Deception point exploits the moot point of the extraterrestrial life to the most. Our protagonist here is a Government Intelligence Analyst, Rachel Sexton who is the daughter of Senator Sexton the presidential candidate. Rachel and four others are dispatched to the arctic by the President to investigate the overwhelming discovery that the NASA has made. Though astonished to find the proof of life in a meteorite she agrees to testify the authenticity and thus solidify the seat for the president in next election against the better judgment of her father.
Almost as soon as it seems the matter is all sown up, the evidence supporting the find begins to unravel. And so does the attacks on the members who may disapprove the finds.
Like any typical Dan Brown fiction the novel has well written actions and twists.
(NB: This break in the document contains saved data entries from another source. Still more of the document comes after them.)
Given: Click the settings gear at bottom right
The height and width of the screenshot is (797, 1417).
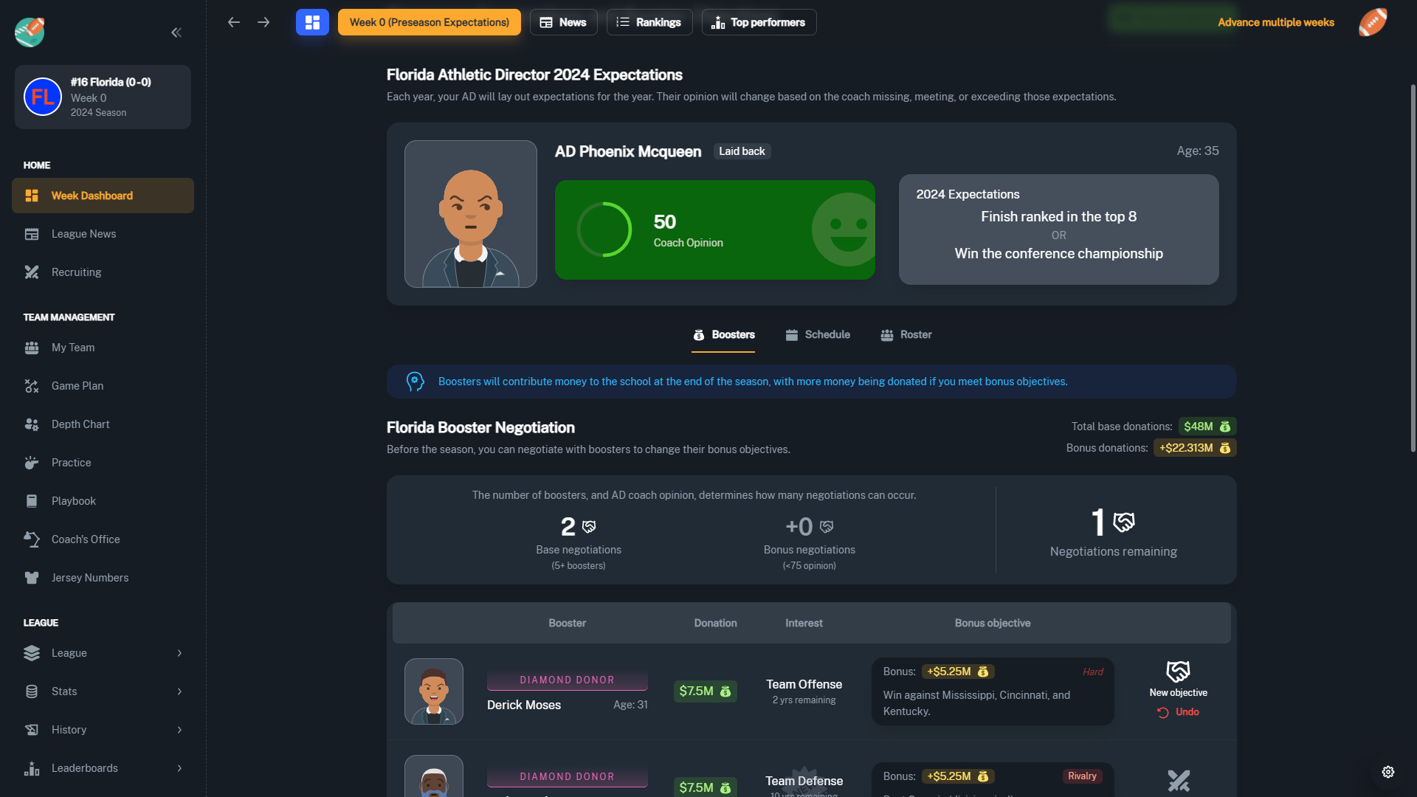Looking at the screenshot, I should [x=1386, y=771].
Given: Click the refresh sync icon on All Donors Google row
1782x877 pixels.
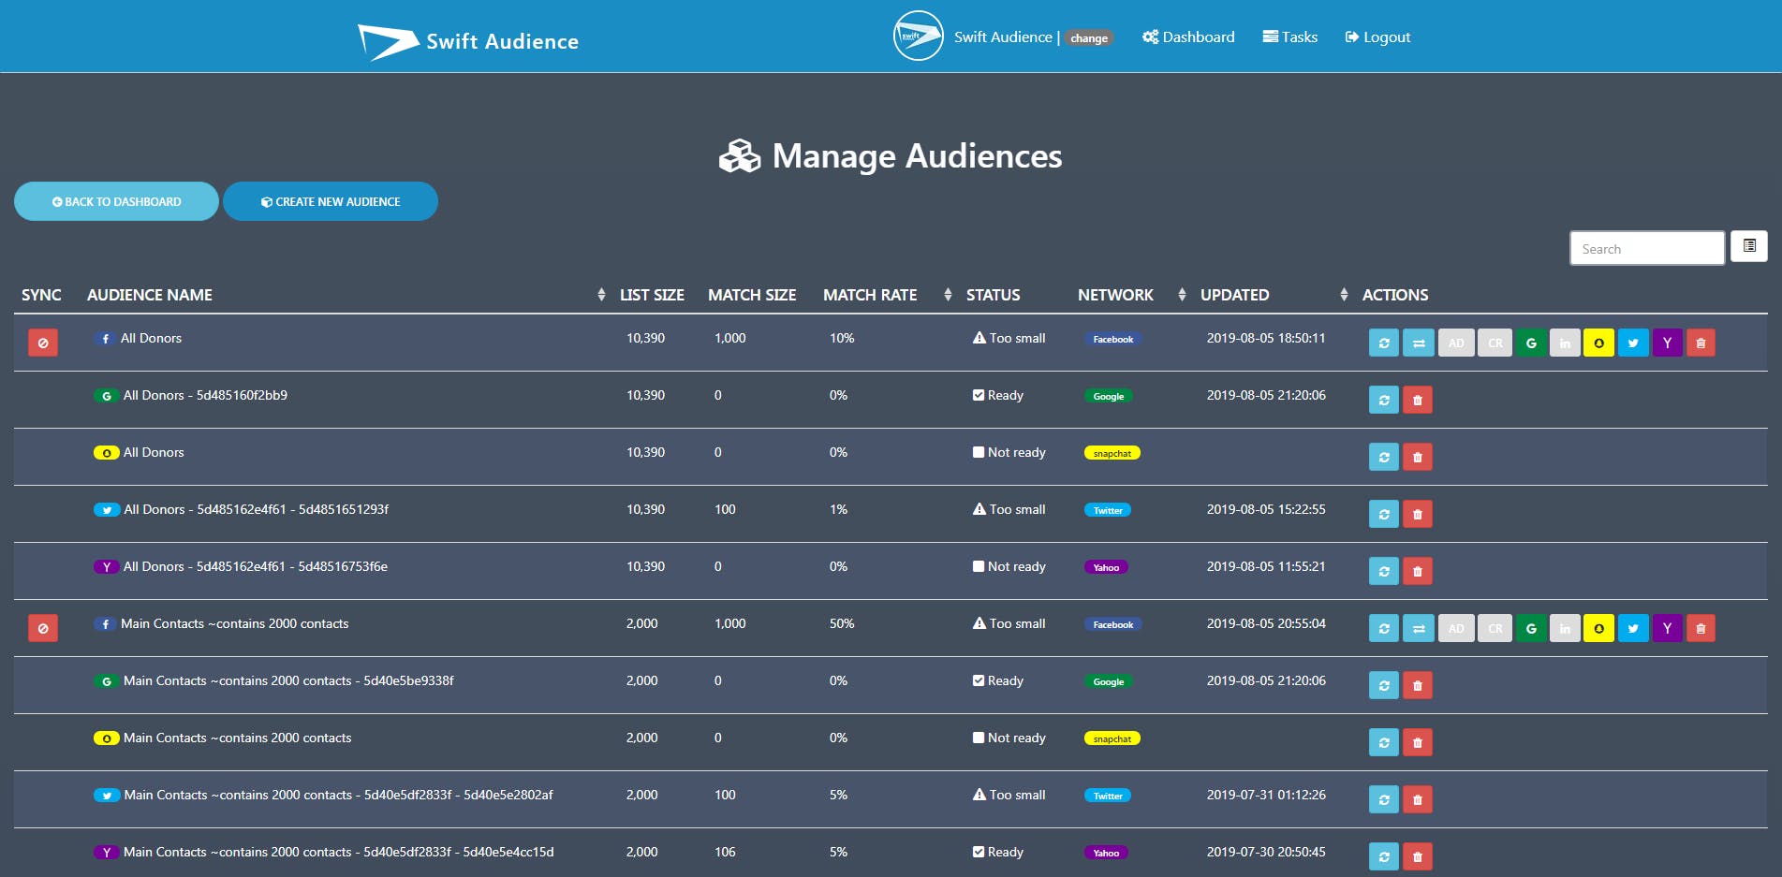Looking at the screenshot, I should (1383, 400).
The strong characterization and underlying grey do keep readers on the edge. We also have a substantive subplot where Marjorie Tench, the President’s loyal supporter anonymously blackmails Gabrielle Ashe who is the personal assistant of senator sexton.
The story does have loopholes and moot points but above all the candor of the plot makes up for the loss. Probably the aspect that annoys the most is the repetitive style of Dan Brown. Overall we can conclude the book is a good pop-fiction and a treat for suspense lovers.